:: Data
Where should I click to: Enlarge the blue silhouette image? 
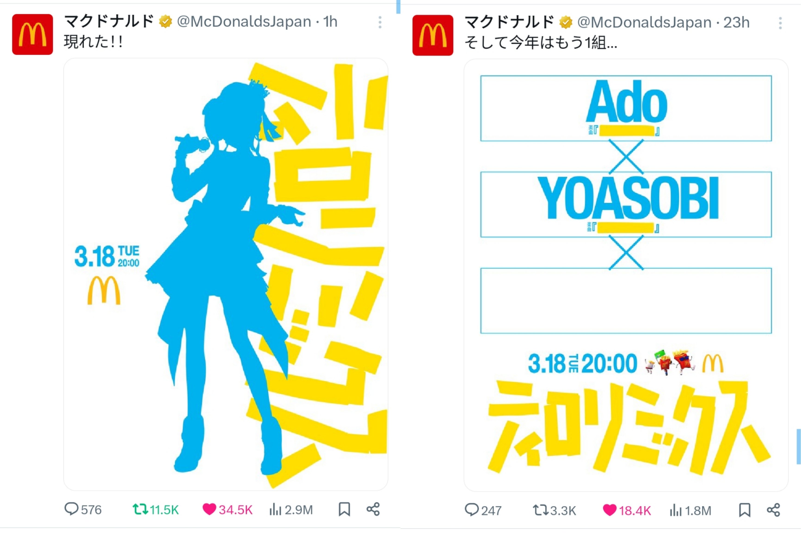(226, 274)
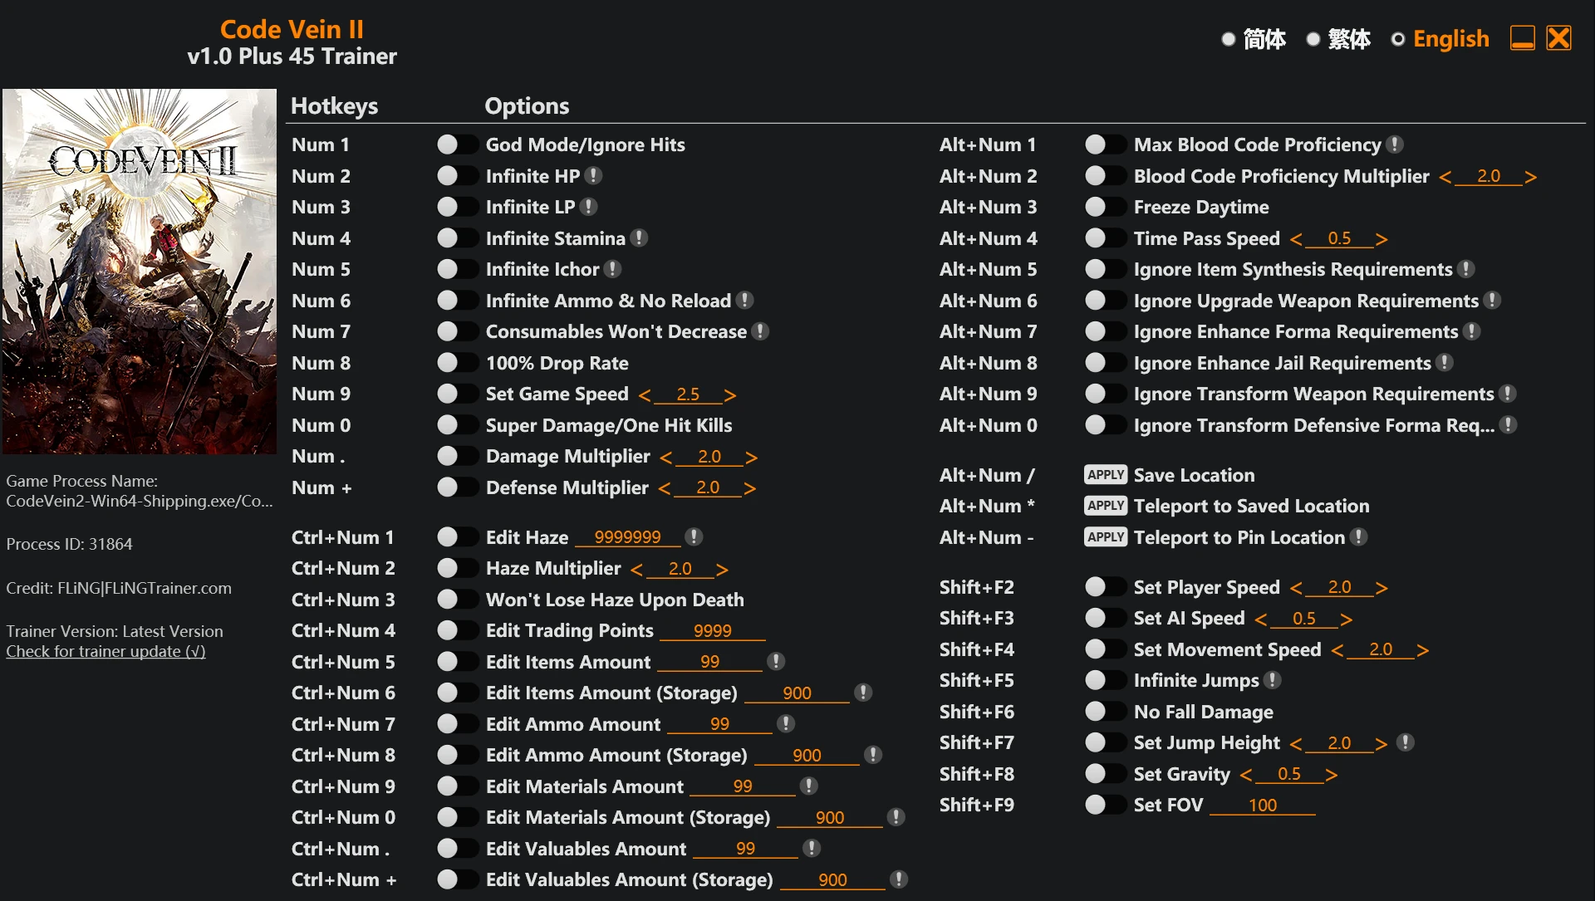The width and height of the screenshot is (1595, 901).
Task: Click info icon next to Edit Haze
Action: pyautogui.click(x=694, y=537)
::::
Requirement —
Please edit these lines so that "Enlarge" becomes "Open" and everything else stays the same. Leave the pictures out of your answer.

Solution to the problem —
Where should I click to: Open the blue silhouette image? 
(226, 274)
The width and height of the screenshot is (1595, 901).
Task: Click info icon next to Edit Haze
Action: pyautogui.click(x=694, y=537)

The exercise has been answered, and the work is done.